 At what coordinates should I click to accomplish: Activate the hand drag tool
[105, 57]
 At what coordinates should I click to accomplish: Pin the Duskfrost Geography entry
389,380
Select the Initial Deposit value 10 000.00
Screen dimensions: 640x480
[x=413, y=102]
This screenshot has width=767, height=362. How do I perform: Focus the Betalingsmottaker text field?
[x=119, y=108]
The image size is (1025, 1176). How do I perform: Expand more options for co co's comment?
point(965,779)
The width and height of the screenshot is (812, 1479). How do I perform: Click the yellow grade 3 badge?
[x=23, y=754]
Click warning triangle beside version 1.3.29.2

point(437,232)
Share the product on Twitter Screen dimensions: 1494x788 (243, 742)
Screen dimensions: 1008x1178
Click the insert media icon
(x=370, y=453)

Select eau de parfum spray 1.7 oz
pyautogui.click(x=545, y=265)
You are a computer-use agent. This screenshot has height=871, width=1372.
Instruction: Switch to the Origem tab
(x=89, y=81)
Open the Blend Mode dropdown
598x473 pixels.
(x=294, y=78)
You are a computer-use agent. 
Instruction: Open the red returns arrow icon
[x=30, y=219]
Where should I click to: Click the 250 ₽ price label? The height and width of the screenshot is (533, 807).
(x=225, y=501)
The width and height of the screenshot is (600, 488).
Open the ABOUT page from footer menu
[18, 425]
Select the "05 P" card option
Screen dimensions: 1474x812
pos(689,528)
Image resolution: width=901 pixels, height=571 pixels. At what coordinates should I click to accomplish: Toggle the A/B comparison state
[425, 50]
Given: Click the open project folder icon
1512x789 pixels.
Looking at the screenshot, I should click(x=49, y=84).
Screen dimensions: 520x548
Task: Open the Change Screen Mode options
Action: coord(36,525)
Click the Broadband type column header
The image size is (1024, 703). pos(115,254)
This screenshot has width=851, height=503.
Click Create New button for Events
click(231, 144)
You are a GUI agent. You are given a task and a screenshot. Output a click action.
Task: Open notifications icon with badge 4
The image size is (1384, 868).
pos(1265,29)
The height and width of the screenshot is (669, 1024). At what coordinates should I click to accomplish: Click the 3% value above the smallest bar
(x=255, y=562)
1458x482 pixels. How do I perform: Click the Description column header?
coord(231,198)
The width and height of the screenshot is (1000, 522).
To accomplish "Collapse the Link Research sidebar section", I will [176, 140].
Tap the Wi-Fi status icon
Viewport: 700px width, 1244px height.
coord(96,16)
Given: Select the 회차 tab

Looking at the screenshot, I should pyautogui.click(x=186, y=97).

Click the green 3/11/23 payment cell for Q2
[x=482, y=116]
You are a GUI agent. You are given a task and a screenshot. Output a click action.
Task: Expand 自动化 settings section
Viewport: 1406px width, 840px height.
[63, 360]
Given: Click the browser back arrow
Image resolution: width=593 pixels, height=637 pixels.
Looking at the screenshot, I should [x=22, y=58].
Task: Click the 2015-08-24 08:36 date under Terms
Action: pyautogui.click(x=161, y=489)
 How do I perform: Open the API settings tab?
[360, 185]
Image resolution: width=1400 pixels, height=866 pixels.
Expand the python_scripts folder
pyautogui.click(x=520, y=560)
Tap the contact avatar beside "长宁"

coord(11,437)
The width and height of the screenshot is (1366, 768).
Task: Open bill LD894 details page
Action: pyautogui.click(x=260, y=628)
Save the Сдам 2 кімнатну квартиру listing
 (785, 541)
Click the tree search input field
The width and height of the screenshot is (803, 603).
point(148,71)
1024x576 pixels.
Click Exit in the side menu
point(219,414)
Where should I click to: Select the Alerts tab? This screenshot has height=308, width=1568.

################

• **What the task asks**:
Copy out all of the records above verbatim, line for line.

• **Response to this exercise**:
 At what coordinates should I click to accomplish: Activate the hand drag tool
[105, 57]
 At what coordinates should I click to accomplish: Pin the Duskfrost Geography entry
389,380
Select the Initial Deposit value 10 000.00
Screen dimensions: 640x480
[x=413, y=102]
This screenshot has width=767, height=362. How do I perform: Focus the Betalingsmottaker text field?
[x=119, y=108]
The image size is (1025, 1176). How do I perform: Expand more options for co co's comment?
point(965,779)
The width and height of the screenshot is (812, 1479). How do I perform: Click the yellow grade 3 badge?
[x=23, y=754]
Click warning triangle beside version 1.3.29.2

point(437,232)
Share the product on Twitter Screen dimensions: 1494x788 (243, 742)
Screen dimensions: 1008x1178
Click the insert media icon
(x=370, y=453)

Select eau de parfum spray 1.7 oz
pyautogui.click(x=545, y=265)
You are a computer-use agent. This screenshot has height=871, width=1372.
Instruction: Switch to the Origem tab
(x=89, y=81)
Open the Blend Mode dropdown
598x473 pixels.
(x=294, y=78)
You are a computer-use agent. 
Instruction: Open the red returns arrow icon
[x=30, y=219]
Where should I click to: Click the 250 ₽ price label? The height and width of the screenshot is (533, 807).
(x=225, y=501)
The width and height of the screenshot is (600, 488).
Open the ABOUT page from footer menu
[18, 425]
Select the "05 P" card option
Screen dimensions: 1474x812
pos(689,528)
Image resolution: width=901 pixels, height=571 pixels. At what coordinates should I click to accomplish: Toggle the A/B comparison state
[425, 50]
Given: Click the open project folder icon
1512x789 pixels.
Looking at the screenshot, I should click(x=49, y=84).
Screen dimensions: 520x548
Task: Open the Change Screen Mode options
Action: coord(36,525)
Click the Broadband type column header
The image size is (1024, 703). pos(115,254)
This screenshot has width=851, height=503.
Click Create New button for Events
click(231, 144)
You are a GUI agent. You are given a task and a screenshot. Output a click action.
Task: Open notifications icon with badge 4
The image size is (1384, 868).
pos(1265,29)
The height and width of the screenshot is (669, 1024). At what coordinates should I click to accomplish: Click the 3% value above the smallest bar
(x=255, y=562)
1458x482 pixels. How do I perform: Click the Description column header?
coord(231,198)
The width and height of the screenshot is (1000, 522).
To accomplish "Collapse the Link Research sidebar section", I will [176, 140].
Tap the Wi-Fi status icon
Viewport: 700px width, 1244px height.
coord(96,16)
Given: Select the 회차 tab

Looking at the screenshot, I should pyautogui.click(x=186, y=97).

Click the green 3/11/23 payment cell for Q2
[x=482, y=116]
You are a GUI agent. You are given a task and a screenshot. Output a click action.
Task: Expand 自动化 settings section
Viewport: 1406px width, 840px height.
[63, 360]
Given: Click the browser back arrow
Image resolution: width=593 pixels, height=637 pixels.
Looking at the screenshot, I should [x=22, y=58].
Task: Click the 2015-08-24 08:36 date under Terms
Action: pyautogui.click(x=161, y=489)
 How do I perform: Open the API settings tab?
[360, 185]
Image resolution: width=1400 pixels, height=866 pixels.
Expand the python_scripts folder
pyautogui.click(x=520, y=560)
Tap the contact avatar beside "长宁"

coord(11,437)
The width and height of the screenshot is (1366, 768).
Task: Open bill LD894 details page
Action: pyautogui.click(x=260, y=628)
Save the Сдам 2 кімнатну квартиру listing
 (785, 541)
Click the tree search input field
The width and height of the screenshot is (803, 603).
point(148,71)
1024x576 pixels.
Click Exit in the side menu
point(219,414)
Where should I click to: Select the Alerts tab? This screenshot has height=308, width=1568.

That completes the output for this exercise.